**Information supplied:**
__________________________________________________

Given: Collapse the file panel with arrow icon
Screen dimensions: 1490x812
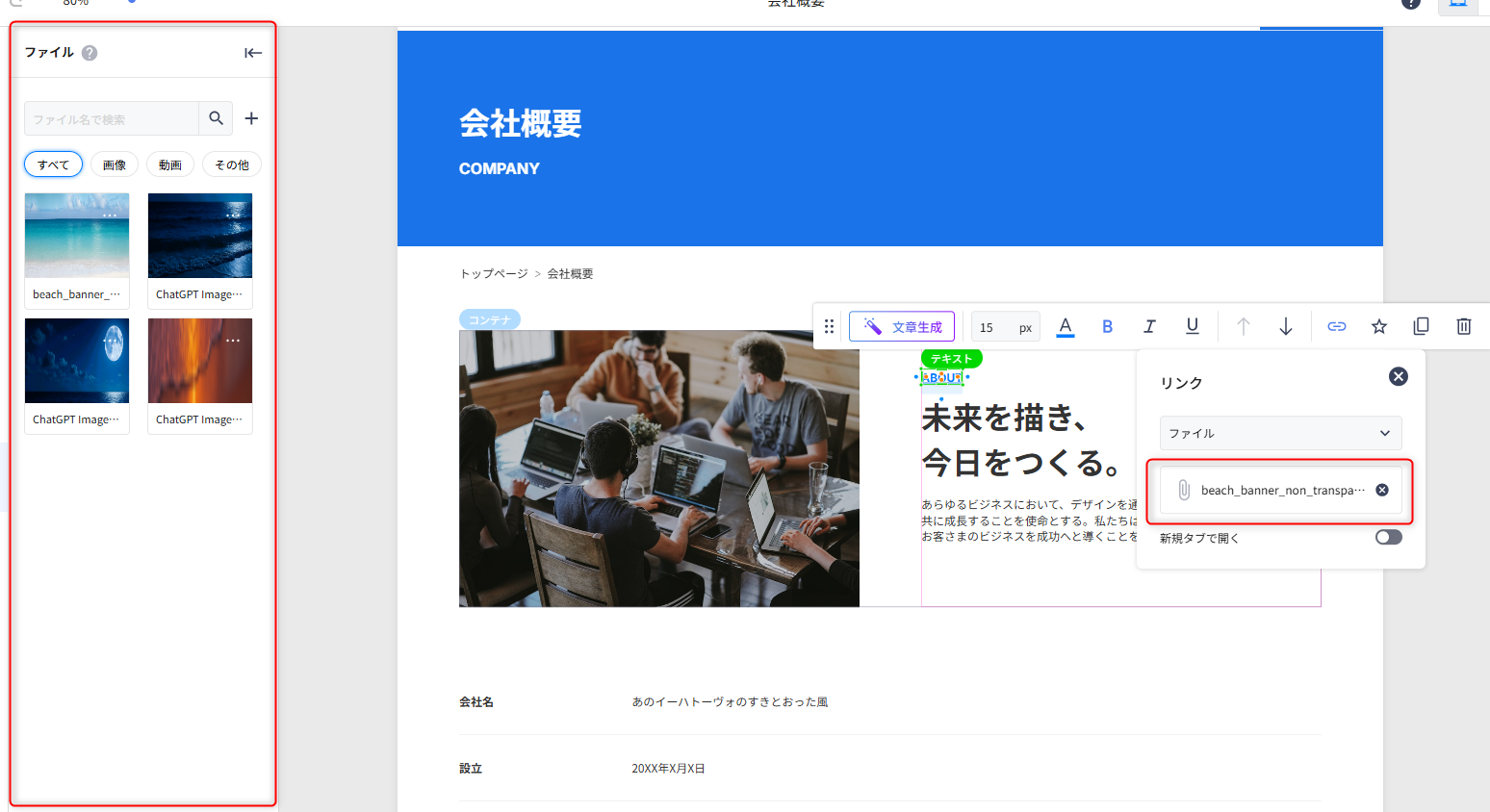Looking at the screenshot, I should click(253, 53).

__________________________________________________

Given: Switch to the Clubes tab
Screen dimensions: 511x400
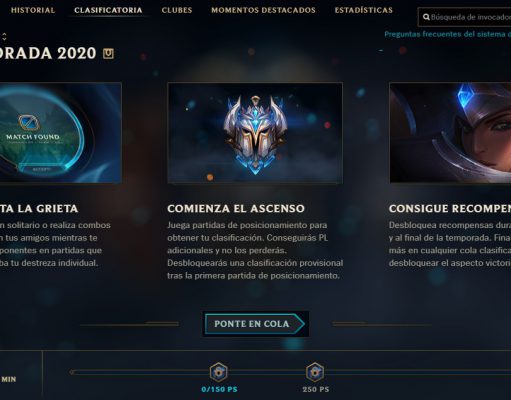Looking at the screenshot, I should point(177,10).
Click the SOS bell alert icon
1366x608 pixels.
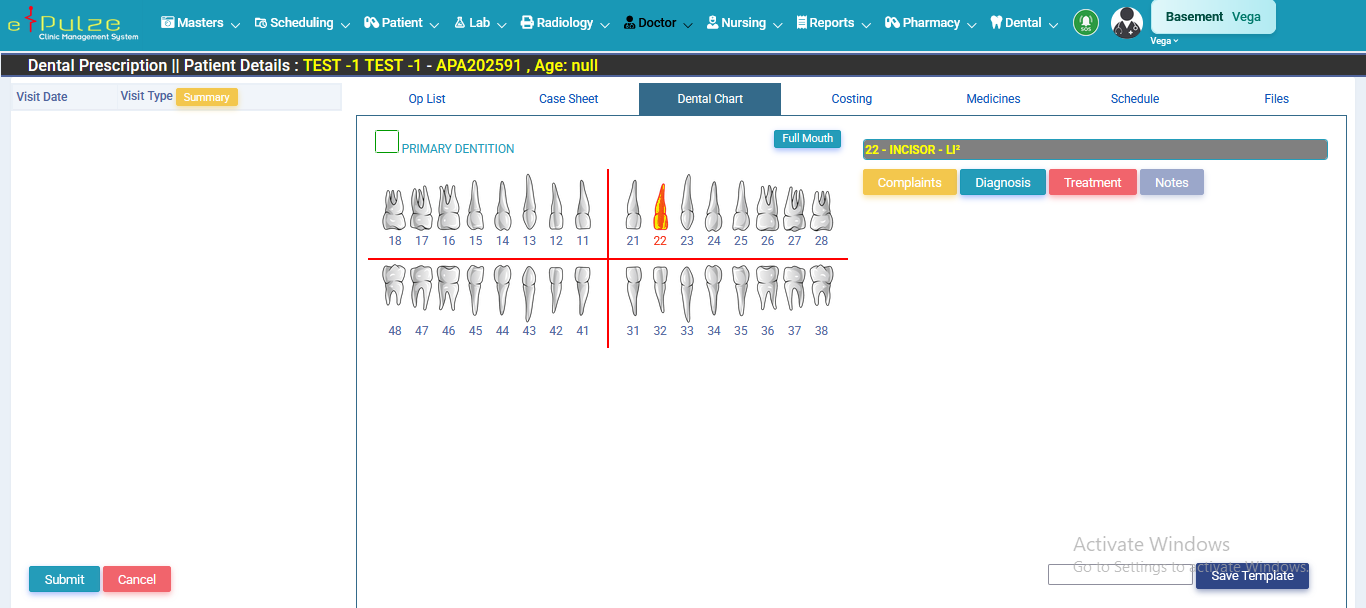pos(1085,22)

__________________________________________________

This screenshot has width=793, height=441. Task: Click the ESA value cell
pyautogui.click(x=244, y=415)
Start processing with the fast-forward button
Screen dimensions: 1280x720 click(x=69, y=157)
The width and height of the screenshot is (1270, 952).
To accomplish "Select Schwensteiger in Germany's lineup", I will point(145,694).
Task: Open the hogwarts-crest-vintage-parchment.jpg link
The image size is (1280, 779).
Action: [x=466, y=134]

__________________________________________________

**To do:** Wherever a line in the entries above holds "Given", copy that line.

**Exercise output:**
Given: Collapse the file panel with arrow icon
Given: Switch to the Clubes tab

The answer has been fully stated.